### QUESTIONS ON THE MATERIAL
a: According to the passage on AI-classified tumor phenotypes and checkpoint inhibitor response, what was the median overall survival in the inflamed group?
b: List every response rate to checkpoint inhibitors reported in the passage on AI-classified tumor phenotypes, along with the patient group each one describes.
c: Continue the passage on AI-classified tumor phenotypes and checkpoint inhibitor response, picking up after its final sentence.

### EXTRACTED TEXT
The analysis yielded a 26.8 percent overall response rate to checkpoint inhibitors in patients with the inflamed phenotype. Comparatively, 11.5 percent of immune-excluded patients responded to checkpoint inhibitors, and 11.2 percent of immune-desert patients responded to such drugs.

Median progression-free survival in the inflamed group was 4.1 months and median overall survival was 24.8 months — approximately twice as long compared to these outcomes in the other two groups.

However, in this initial analysis, the researchers noted that the inflamed phenotype had significant overlap with patients who had PD-L1 expression greater than 50 percent. They further explored the data to determine whether patients with lower PD-L1 expression but an inflamed phenotype would also derive a greater benefit from checkpoint inhibitors.

They found that 42.5 percent of patients with PD-L1 expression between 1 percent and 49 percent were classified as having an inflamed phenotype. In that group, the response rate was 22.8 percent compared to a response rate of 3.9 percent in patients with the same PD-L1 expression level but a noninflamed phenotype.

"We think AI analysis of TILs could complement PD-L1 IHC testing," Lee, one of the senior authors of the study and a professor at the Sungkyunkwan University School of Medicine, said in an email. "We can dissect the PD-L1 tumor proportion score between 1 percent and 49 percent group in a more detailed manner."

The researchers concluded in the paper that the AI-enabled TIL-based phenotypes could serve as a "relatively low-cost and efficient biomarker" to analyze hematoxylin and eosin-stained slides for NSCLC patients.

In practice, Lee suggested that Lunit Scope IO could be used with PD-L1 immunohistochemistry testing, which is already a standard part of the diagnostic workup for advanced NSCLC patients for guiding therapy. If the hematoxylin and eosin-stained slides are adequate for analysis, he noted that the Lunit Scope IO results can be turned around within one day.

### LISTED ENTRIES
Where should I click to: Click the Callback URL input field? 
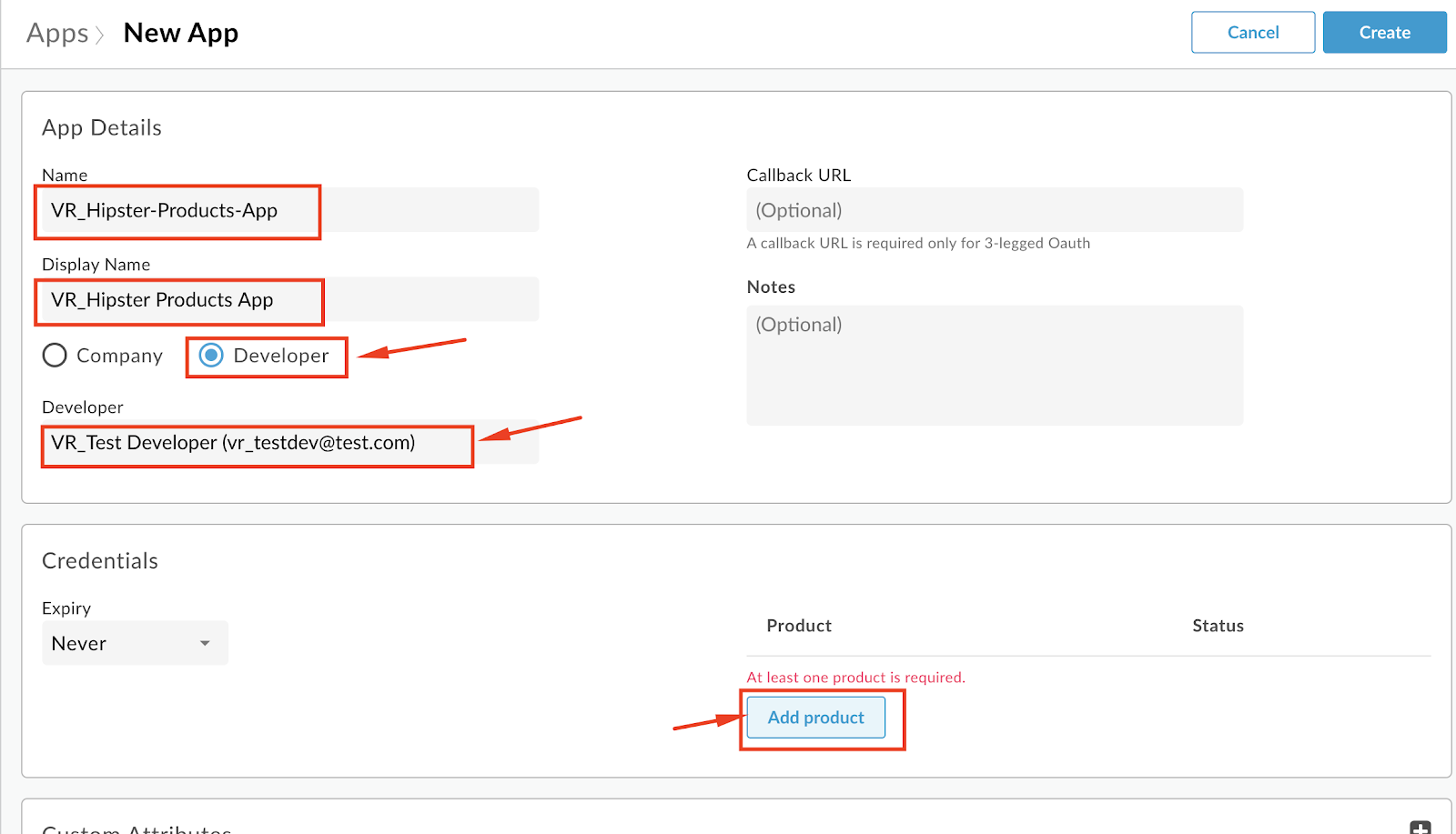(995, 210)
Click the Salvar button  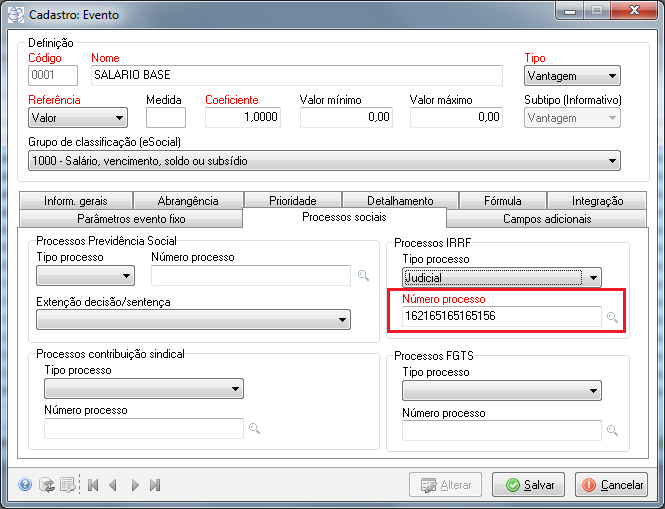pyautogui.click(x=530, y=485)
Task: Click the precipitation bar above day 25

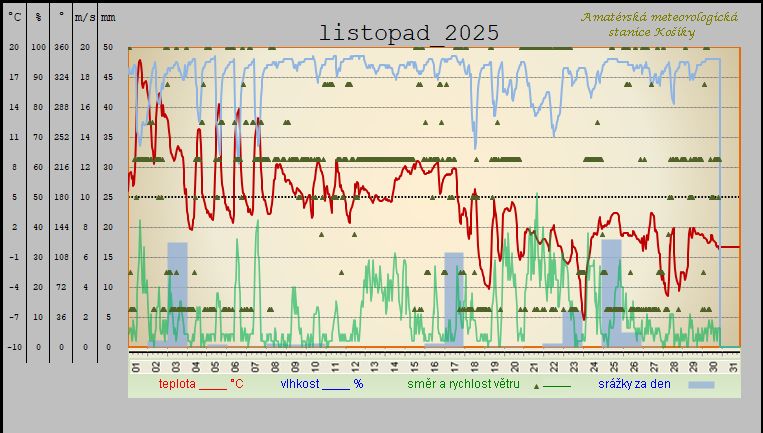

---

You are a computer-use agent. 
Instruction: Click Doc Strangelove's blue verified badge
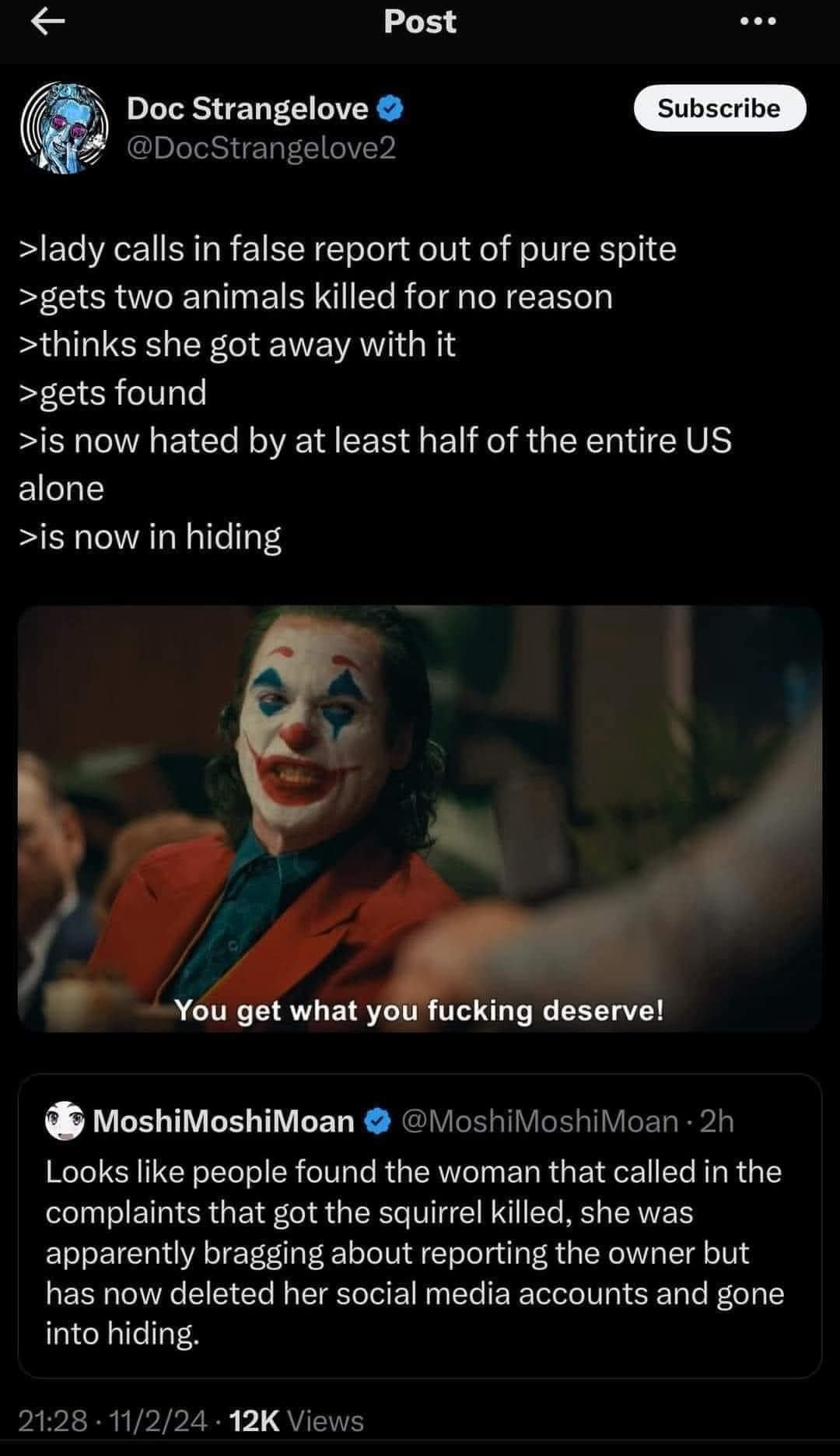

---

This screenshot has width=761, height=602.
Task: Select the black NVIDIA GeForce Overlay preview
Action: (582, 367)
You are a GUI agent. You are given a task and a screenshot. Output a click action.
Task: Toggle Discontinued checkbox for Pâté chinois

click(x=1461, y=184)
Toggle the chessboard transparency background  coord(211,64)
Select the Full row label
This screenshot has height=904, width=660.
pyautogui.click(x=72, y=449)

### RESULTS BY TASK
a: 24.8 months

b:
- 26.8 percent: patients with the inflamed phenotype
- 11.5 percent: immune-excluded patients
- 11.2 percent: immune-desert patients
- 22.8 percent: inflamed-phenotype patients with PD-L1 expression between 1 percent and 49 percent
- 3.9 percent: noninflamed-phenotype patients with PD-L1 expression between 1 percent and 49 percent

c:
"The present lung cancer guidelines recommend PD-L1 [testing] along with [assessment of] driver mutations," Lee continued, adding the results of the present study suggests that the "Lunit Scope IO can be used along with PD-L1 to select initial treatments."

Although PD-L1 expression has become a standard test performed in lung cancer patients, many oncologists don't feel it is a reliable biomarker for predicting which patients will respond to checkpoint inhibitors.

A 2017 review of predictive biomarkers for checkpoint inhibitor response suggested that PD-L1 expression measured by IHC has several limitations. For example, there are a wide range of thresholds depending on the drug and tumor types, from greater than 1 percent to greater than 50 percent, that physicians need to consider. The review also pointed out that PD-L1 expression is regulated by various mechanisms, that it can be heterogeneous within a single tumor, and that IHC does not take into account immune markers or tumor microenvironment factors that could also affect checkpoint inhibitor response.

However, the US Food and Drug Administration has approved several drug indications based on different PD-L1 expression levels. In advanced NSCLC, for example, Keytruda and Opdivo are both approved for patients with PD-L1 expression greater than 1 percent, while Tecentriq was approved for PD-L1 expression greater than 50 percent.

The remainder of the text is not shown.